Et pour ton court métrage La luge qui est présent dans le programme Les animaux en folie ?

Pour la luge c’est un choix déterminé d’utiliser l’animation 2D numérique. Tout est parti d’une carte postale que j’avais créée auparavant. J’aime, entre deux projets d’animation, faire des illustrations. Ça me repose, on a un résultat plus rapide. J’aime aussi m’exprimer avec une seule image.SLED_02

J’avais créé cette carte pour mes amis à l’occasion des fêtes de fin d’année. J’ai utilisé le Risographe pour la fabriquer. C’est une machine qui permet une technique de reproduction par pochoir. Beaucoup d’illustrateurs l’utilisent. On imprime les couleurs les unes après les autres. J’ai travaillé uniquement avec du bleu et du rouge. Le blanc est celui du papier, le noir est réalisé en mélangeant le bleu et le rouge. Le directeur artistique du studio russe Soyuzmultfilm a vu la carte sur ma page Facebook. Il connaissait Le vélo de l’éléphant, il m’a contacté et m’a demandé de faire un film à partir de cette image. J’ai aimé travailler sur cet univers minimaliste. Les idées de mes scénarios arrivent souvent comme ça : j’ai une image en tête et j’essaie de voir ce qu’il y a avant et après. La luge s’inscrit dans une collection qui existe depuis la fin des années 60, Vesyolaya Karusel qu’on peut traduire par Le carrousel amusant.

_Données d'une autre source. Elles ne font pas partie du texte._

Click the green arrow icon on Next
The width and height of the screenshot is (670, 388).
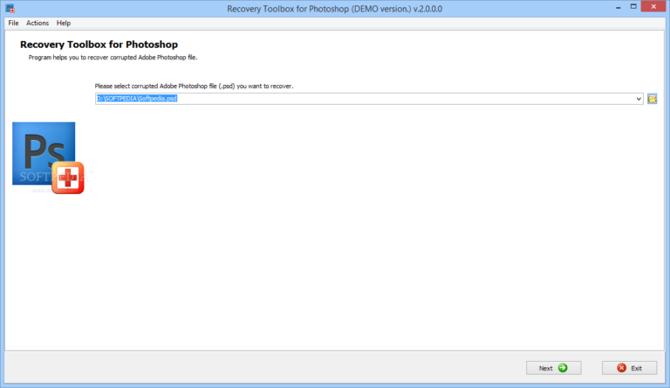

Cette collection a été créée par Anatoly Petrov et Galina Barinova pour le studio Soyuzmultfilm. Elle met en valeur des courts métrages expérimentaux de jeunes réalisateurs. Le film n’a pas été réalisé dans les murs du studio qui est à Moscou, l’essentiel de l’animation a été faite à Paris par Chenghua Yang qui est une amie.

Quelle importance donnes-tu à la musique dans tes films ?

Le son et en particulier la musique sont très importants pour moi. C’est ce que j’ai le plus de mal à gérer dans mes films. C’est un autre artiste qui intervient alors. Je ne peux pas être autoritaire à 100 %, je dois le guider mais aussi lui laisser une marge de liberté.                  Yan Volsy  intervient à la Poudrière. Il m’a proposé de faire la musique de mon premier court Les talons rouges.

Nous avons aimé travailler ensemble, et grâce à cette première collaboration, il m’a accompagné sur Mal de terre et Le vélo de l’éléphant. On a une bonne entente, Yann a une vision globale du film. Il comprend ce que je veux tout en me faisant des propositions. Pour lui comme pour moi, la musique n’est pas une illustration, elle participe pleinement à la dramaturgie.

Pour La luge tu as collaboré avec le musicien Lev Slepner.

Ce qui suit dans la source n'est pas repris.